I won’t pretend that the idea of picking up and moving my grandmother’s childhood home doesn’t make me  a little queasy. But our contractors Oral and Jason Bethel come highly recommended and we’re putting our faith in them.

Still, I’ve warned Tom that I may not have the nerve to watch, and that I may leave him to oversee the move while I distract myself with some of the other items on our lengthy project list.

Since we want to keep as much of Fish Hooks’ original furniture as we can, we need to replace the settee cushions and make new covers for them, refinish a few lamps and repair/refinish the old wooden dining table and chairs we found in the cottage.

I also want to spend some time in Marsh Harbour, investigating what’s available locally in terms of furnishings, fixtures, appliances and housewares and figuring out what, if anything we’ll need to import.

Now that our start date is confirmed, next steps include working with Jason and Oral to finalize plans for the new foundation and porch, and securing the necessary building permits. Fingers crossed, the latter process will be simple and straightforward.

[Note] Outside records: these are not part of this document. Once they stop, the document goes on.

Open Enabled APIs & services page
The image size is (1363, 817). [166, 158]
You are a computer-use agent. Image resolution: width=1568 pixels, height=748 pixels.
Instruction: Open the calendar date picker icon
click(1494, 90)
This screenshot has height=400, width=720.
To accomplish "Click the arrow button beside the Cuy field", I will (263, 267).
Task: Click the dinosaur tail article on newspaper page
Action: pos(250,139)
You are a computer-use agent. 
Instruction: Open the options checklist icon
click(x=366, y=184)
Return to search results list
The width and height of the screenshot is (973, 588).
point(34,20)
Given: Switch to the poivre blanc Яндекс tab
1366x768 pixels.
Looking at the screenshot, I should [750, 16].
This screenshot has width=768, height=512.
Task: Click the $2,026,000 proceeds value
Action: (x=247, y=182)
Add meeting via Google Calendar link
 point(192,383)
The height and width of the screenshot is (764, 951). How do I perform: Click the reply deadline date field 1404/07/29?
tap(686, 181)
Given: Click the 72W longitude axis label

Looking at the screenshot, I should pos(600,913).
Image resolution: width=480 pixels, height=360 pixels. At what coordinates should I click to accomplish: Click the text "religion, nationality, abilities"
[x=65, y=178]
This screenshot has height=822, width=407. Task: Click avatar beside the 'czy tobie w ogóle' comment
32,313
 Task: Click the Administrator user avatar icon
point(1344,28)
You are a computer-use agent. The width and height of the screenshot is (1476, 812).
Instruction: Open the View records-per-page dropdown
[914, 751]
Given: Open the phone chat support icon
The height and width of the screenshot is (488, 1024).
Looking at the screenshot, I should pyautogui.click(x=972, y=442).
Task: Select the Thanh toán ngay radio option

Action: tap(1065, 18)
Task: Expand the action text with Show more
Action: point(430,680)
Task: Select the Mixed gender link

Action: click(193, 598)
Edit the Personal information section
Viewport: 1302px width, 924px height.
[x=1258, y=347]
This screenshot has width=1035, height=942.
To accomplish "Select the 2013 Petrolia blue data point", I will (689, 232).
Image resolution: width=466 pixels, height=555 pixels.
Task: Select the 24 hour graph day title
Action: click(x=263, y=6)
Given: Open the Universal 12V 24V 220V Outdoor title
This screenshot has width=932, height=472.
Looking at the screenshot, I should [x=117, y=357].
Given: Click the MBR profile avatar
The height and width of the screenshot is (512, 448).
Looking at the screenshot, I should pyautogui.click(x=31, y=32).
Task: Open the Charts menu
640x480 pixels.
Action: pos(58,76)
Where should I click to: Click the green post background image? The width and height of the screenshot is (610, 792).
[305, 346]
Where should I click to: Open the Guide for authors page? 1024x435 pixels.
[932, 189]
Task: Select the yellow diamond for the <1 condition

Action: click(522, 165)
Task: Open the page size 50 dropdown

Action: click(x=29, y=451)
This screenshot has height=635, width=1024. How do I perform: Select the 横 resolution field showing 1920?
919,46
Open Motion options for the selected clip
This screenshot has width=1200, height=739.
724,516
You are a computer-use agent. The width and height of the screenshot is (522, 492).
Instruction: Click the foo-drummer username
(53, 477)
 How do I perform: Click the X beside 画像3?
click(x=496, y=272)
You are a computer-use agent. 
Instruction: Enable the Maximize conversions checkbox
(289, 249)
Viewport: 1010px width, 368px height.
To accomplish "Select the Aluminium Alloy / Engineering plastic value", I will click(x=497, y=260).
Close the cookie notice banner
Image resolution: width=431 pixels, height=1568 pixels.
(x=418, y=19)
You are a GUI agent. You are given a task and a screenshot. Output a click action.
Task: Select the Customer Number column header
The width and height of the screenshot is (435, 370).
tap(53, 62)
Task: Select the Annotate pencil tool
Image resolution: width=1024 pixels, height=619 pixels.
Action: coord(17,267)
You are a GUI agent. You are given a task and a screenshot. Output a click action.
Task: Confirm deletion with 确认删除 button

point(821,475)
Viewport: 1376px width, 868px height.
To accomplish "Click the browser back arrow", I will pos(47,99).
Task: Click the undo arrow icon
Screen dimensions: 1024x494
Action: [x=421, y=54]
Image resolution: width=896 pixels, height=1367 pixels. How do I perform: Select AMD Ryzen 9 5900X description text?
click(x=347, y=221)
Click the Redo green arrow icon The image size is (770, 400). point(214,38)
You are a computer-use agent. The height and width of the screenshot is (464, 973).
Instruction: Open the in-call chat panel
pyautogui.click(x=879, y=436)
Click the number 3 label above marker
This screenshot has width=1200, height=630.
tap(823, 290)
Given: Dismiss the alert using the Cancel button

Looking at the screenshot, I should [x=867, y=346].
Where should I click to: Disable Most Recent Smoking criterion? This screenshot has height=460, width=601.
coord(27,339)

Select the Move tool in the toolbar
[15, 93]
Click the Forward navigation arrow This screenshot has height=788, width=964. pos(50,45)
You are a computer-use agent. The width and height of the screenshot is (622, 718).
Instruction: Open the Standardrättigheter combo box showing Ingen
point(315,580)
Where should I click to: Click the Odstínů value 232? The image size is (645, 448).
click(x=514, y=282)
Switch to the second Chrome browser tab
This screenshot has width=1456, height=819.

In the meantime,  here are a few “before” photos of Fish Hooks. Some of these images were shot in 2006 during Tom’s first visit to Green Turtle Cay. At that time, the cottage had been vacant for the better part of a decade and was in serious disrepair. Other photos were taken in 2009 and 2013, and they reflect some of the repairs our friends Mark and Caroljean Lowe made while using the cottage for their golf cart rental company, Kool Karts.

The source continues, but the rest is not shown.